For the first time in history, this year’s Leaving Cert history students did not have to stress as much about time, in a paper that provided candidates with extensive choice.
Susan Cashell, a history teacher at the Institute of Education, said that the race against the clock was removed this year. "There has always been a problem with time management for the history paper and it would make students' study of history and their exam experience less fraught if this amount of time allocation and question choice became the norm for the history paper."
Philip Irwin, ASTI history representative and a teacher at The High School in Rathgar, Dublin 6, said that the paper was "broad and fair", and students would have been happy with it.
"A document question about the Montgomery bus boycott, one of the three case studies on the course, provided students with scope to answer about the civil rights movement," Mr Irwin said. "There was a question on the 1921 Anglo-Irish Treaty which, in any other year where the students had to answer an additional question, would have been very long.

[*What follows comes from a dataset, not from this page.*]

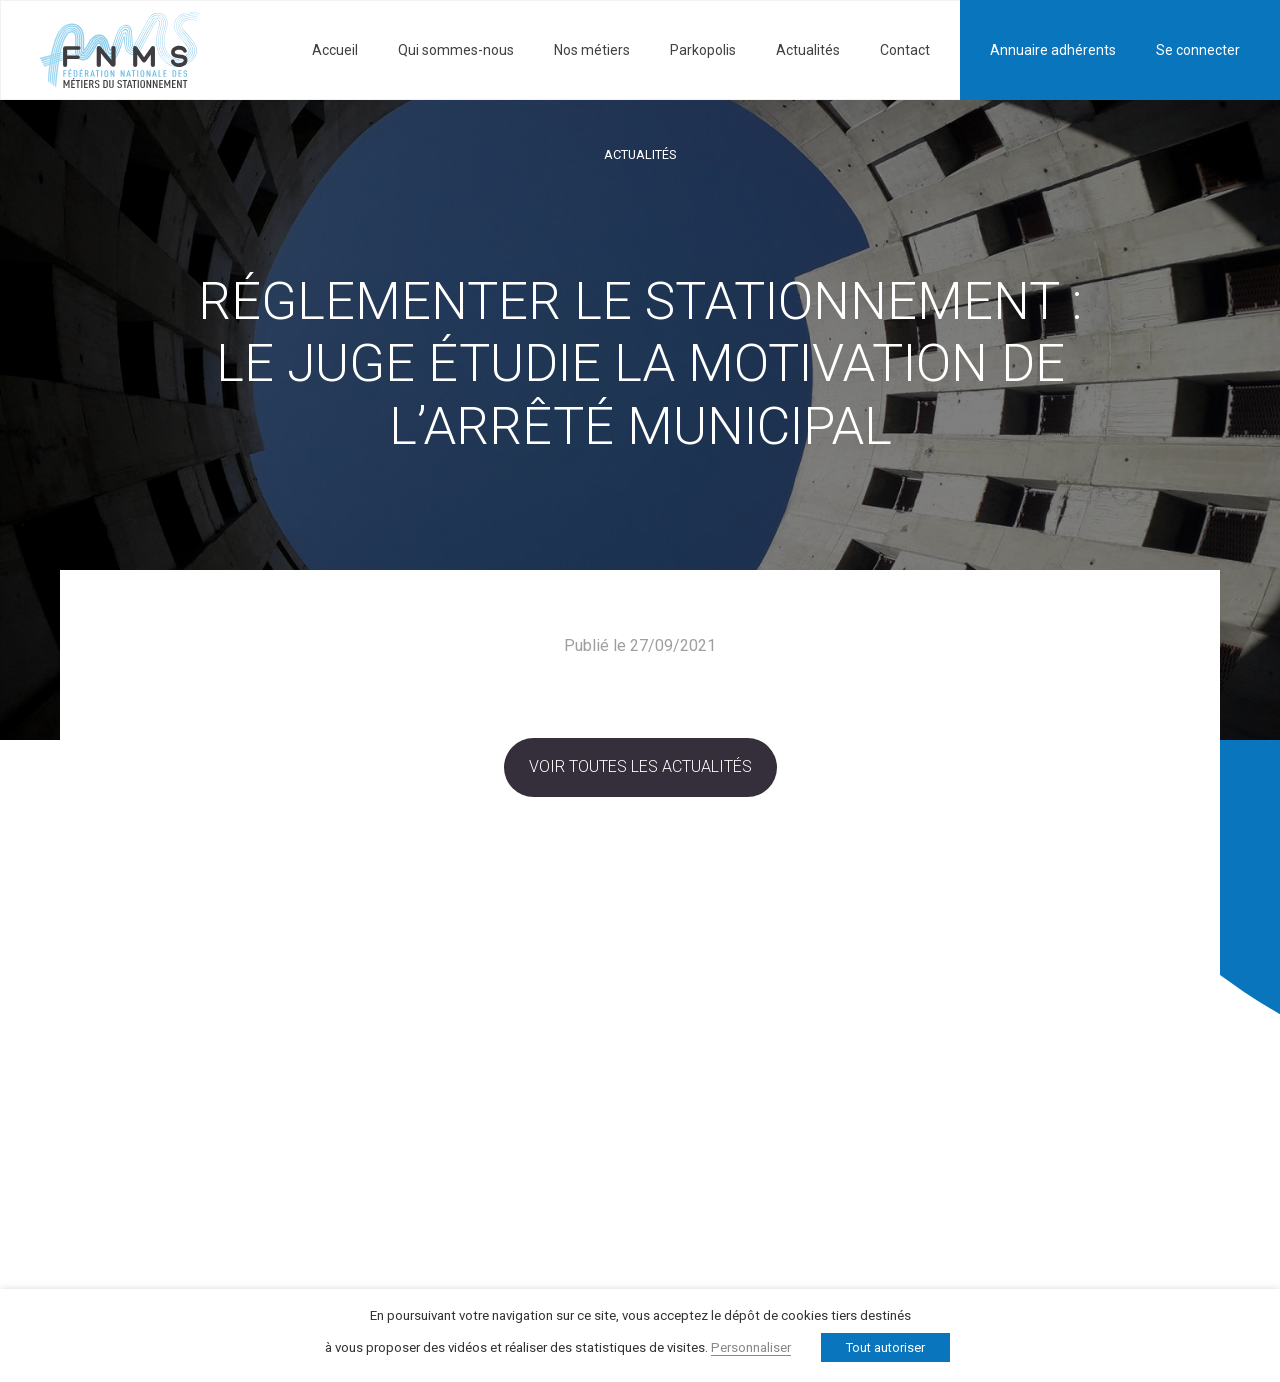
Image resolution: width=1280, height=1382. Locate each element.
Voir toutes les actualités (640, 766)
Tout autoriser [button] (885, 1347)
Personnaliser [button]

Given that this is the 100th anniversary of the Treaty, a lot of students would have been hoping it would come up."
Ms Cashell said that the two most popular sections, sovereignty and dictatorship, each had three very accessible questions, including all three case studies on the Treaty and Eucharistic congress of 1932, as well as a "lovely" question on the effect of the second World War on both parts of the island of Ireland.
"Perhaps some students may have been expecting a question relating to the partition of Northern Ireland because of the anniversary of the setting up of the NI parliament," Ms Cashell said.
Mr Irwin said that questions on the problems facing Seán Lemass and/or Jack Lynch as taoiseach were good.
In the section on Europe and the wider world, dictators Stalin, Mussolini and Hitler all showed up, giving students a broad choice, Mr Irwin said.
On the ordinary level paper, Mr Irwin said there was a good spread of questions including partition, the Jarrow March in 1936 England – which many historians see a pivotal moment that influenced later social change – and the Nuremberg rally.
“There was good scope and a lot of chances for students to write about what they know,” said Mr Irwin.
Try this at home: Leaving Cert History, Higher Level
From your study of the Republic of Ireland, 1949-1989, what did you learn about two of the following: changing attitudes towards Irish language and culture; the impact of Vatican II; the influence of television?